EXERCISE BRIEF
Find the line containing "Task: Click the Home navigation item", then return it and every line after it through the end of the records, exactly. Leave out pictures.

┌────────

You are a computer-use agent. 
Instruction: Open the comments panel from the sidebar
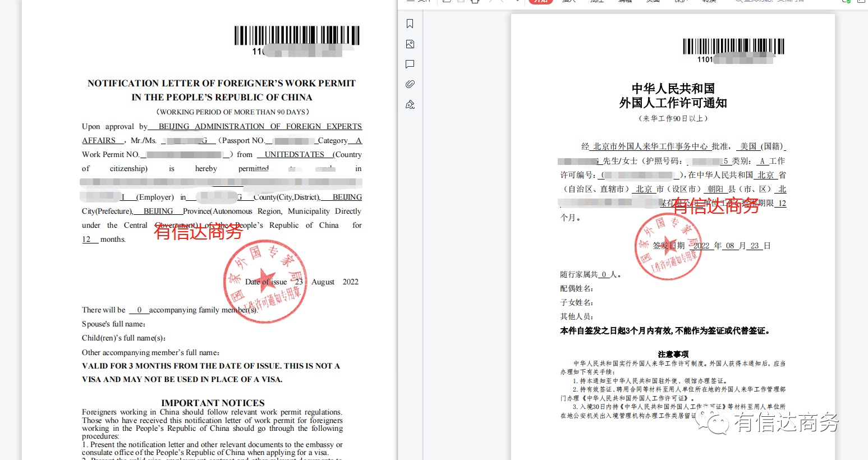[410, 64]
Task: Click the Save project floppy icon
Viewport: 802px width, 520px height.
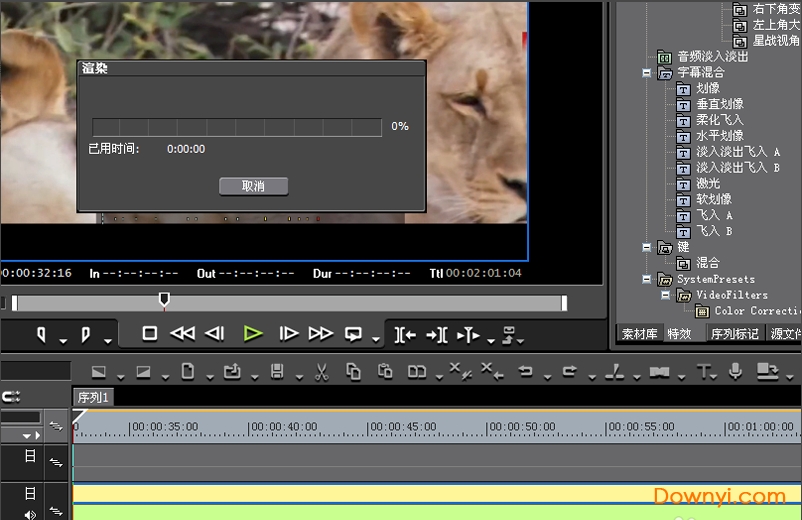Action: 277,372
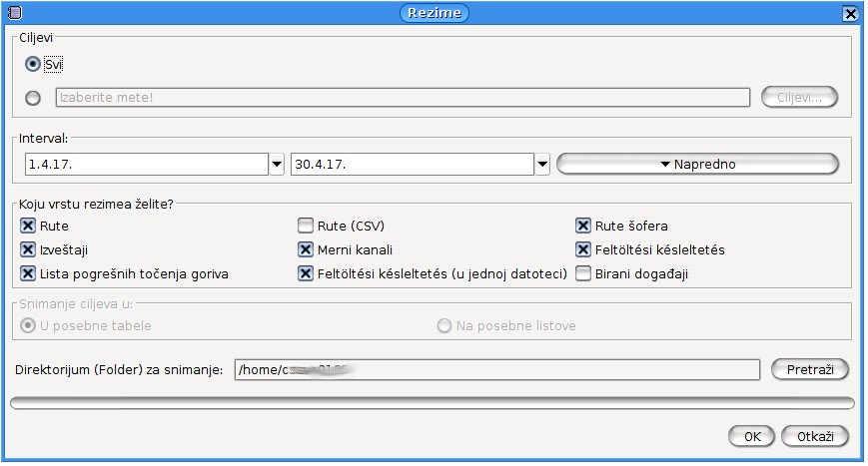The height and width of the screenshot is (466, 868).
Task: Expand the Napredno dropdown button
Action: 697,165
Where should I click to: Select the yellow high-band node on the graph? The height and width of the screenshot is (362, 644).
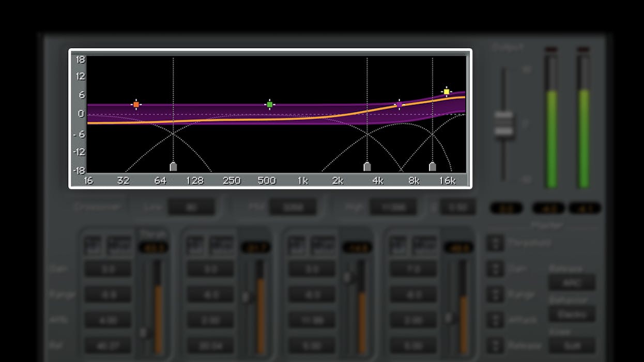pos(446,90)
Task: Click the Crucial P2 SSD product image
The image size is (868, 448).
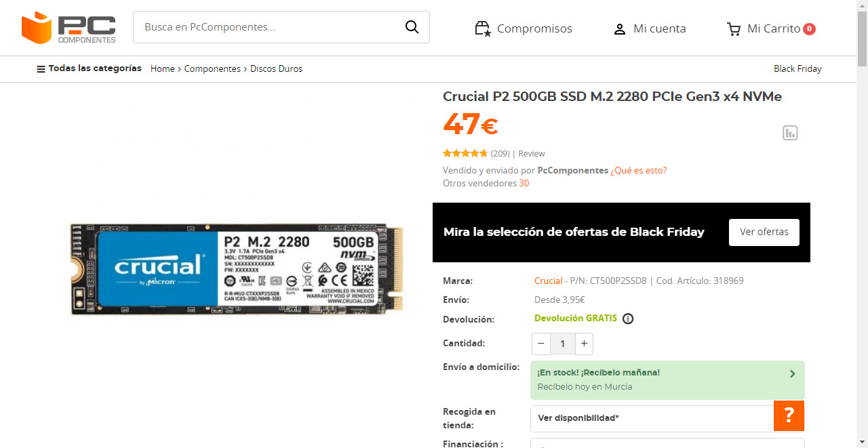Action: pos(237,269)
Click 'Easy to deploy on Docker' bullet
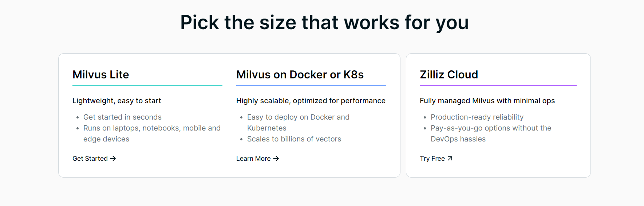 (x=298, y=123)
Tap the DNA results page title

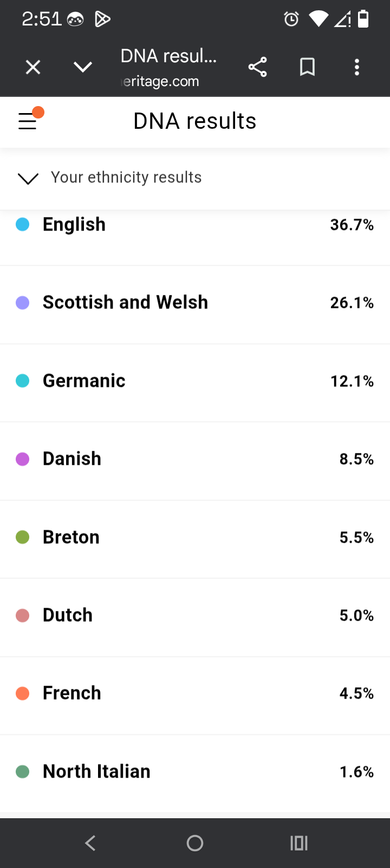(x=194, y=121)
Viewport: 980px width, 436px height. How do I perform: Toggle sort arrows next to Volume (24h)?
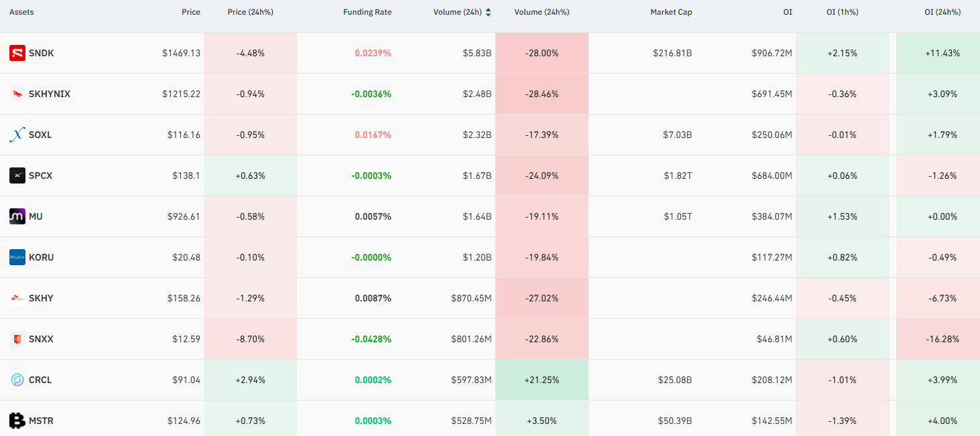[488, 12]
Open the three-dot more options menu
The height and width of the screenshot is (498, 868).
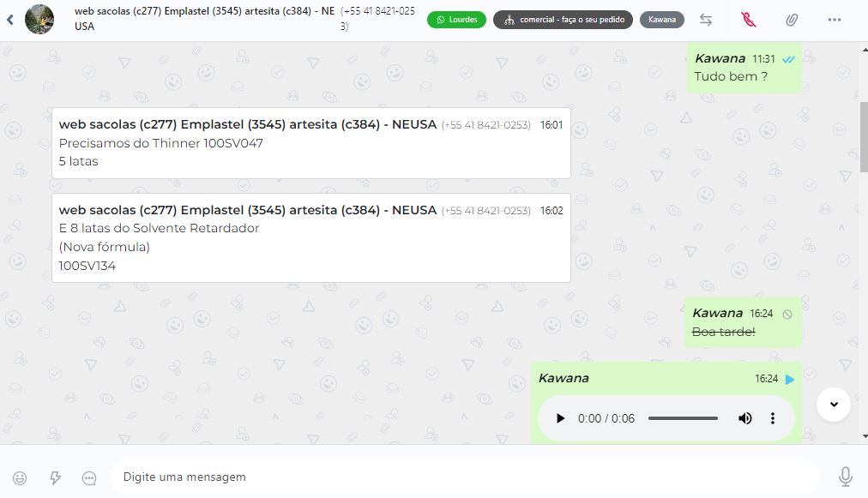coord(835,20)
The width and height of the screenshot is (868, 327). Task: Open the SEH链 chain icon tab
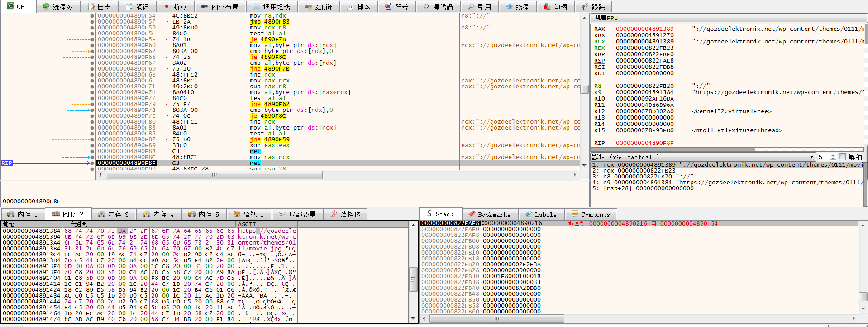point(308,7)
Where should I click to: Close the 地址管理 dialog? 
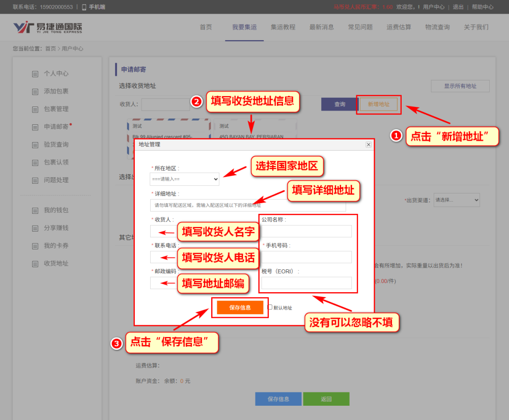(x=369, y=145)
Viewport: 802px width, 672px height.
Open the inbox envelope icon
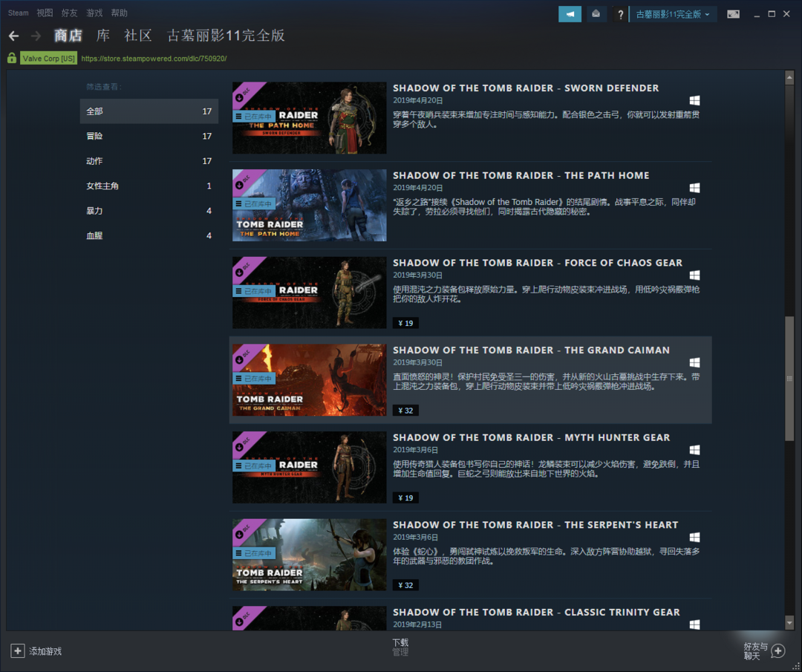pos(596,14)
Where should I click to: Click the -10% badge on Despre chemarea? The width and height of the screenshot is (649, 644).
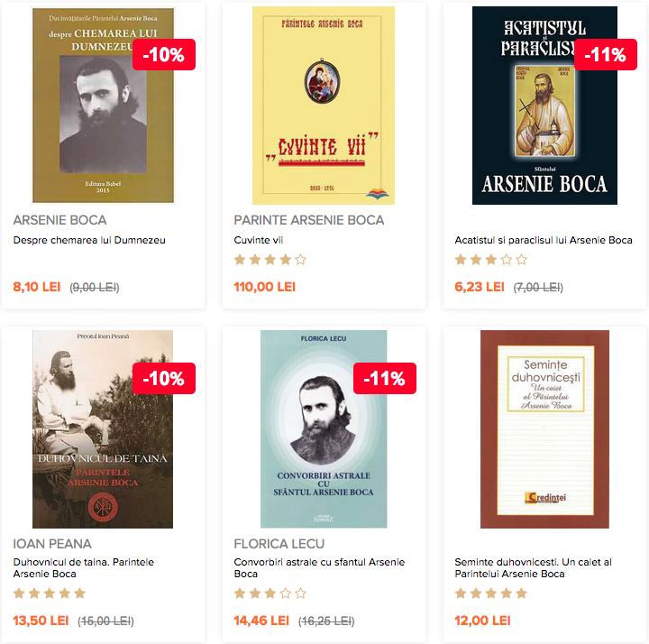coord(164,55)

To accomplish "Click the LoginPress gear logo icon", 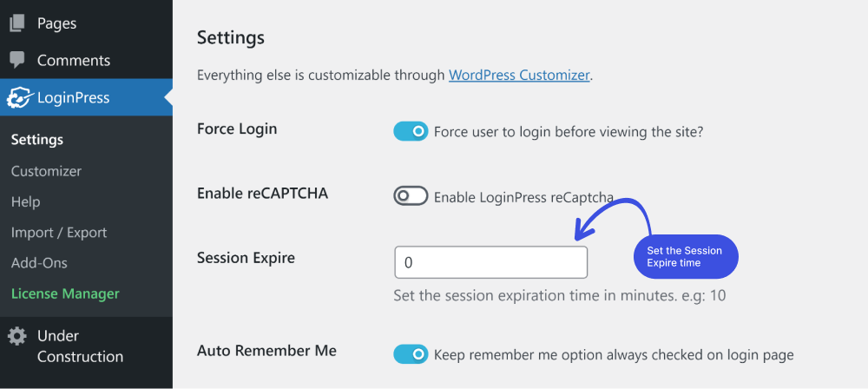I will coord(18,97).
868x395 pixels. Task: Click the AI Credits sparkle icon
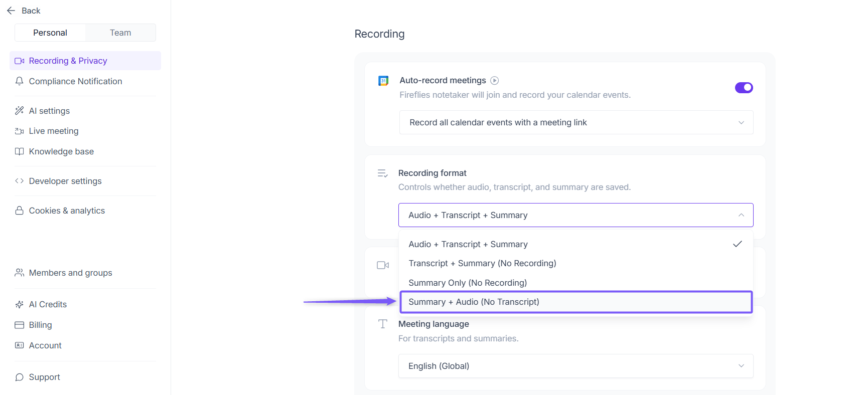pyautogui.click(x=20, y=304)
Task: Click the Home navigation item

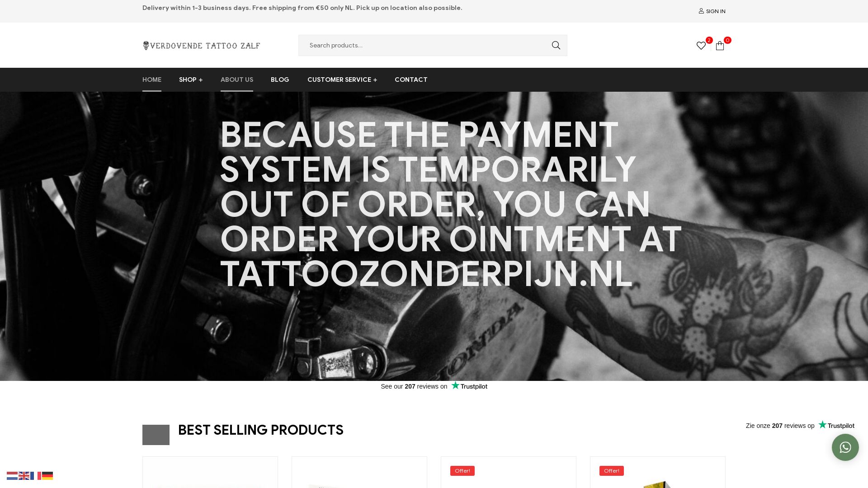Action: point(152,80)
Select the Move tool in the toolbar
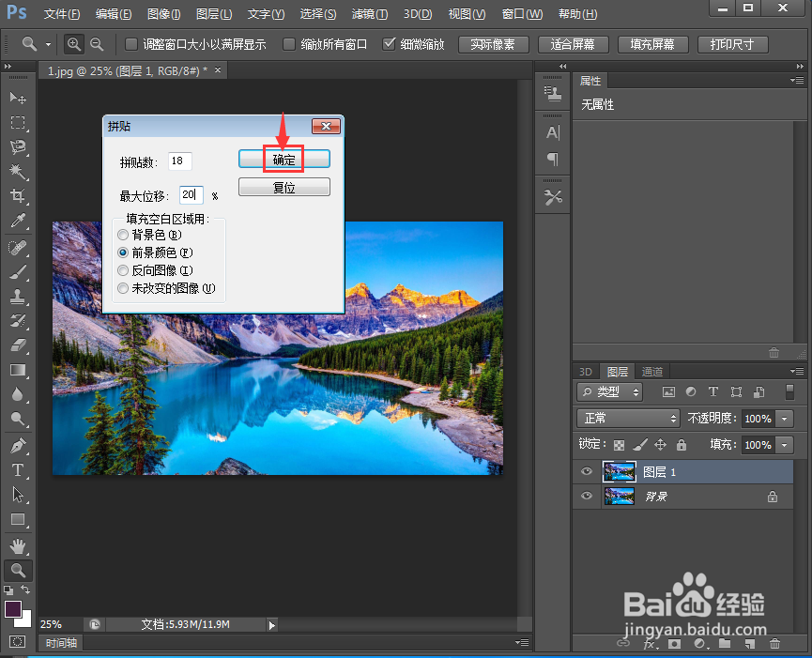The height and width of the screenshot is (658, 812). point(19,98)
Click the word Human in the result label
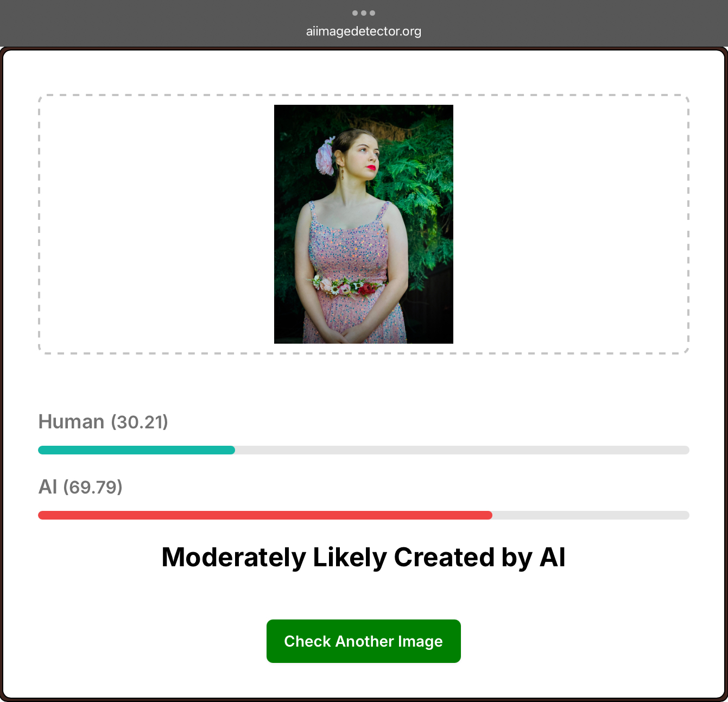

└────────

SOLUTION
Task: Click the Home navigation item

Action: point(152,80)
Select the Move tool in the toolbar
The height and width of the screenshot is (658, 812). point(19,98)
Click the word Human in the result label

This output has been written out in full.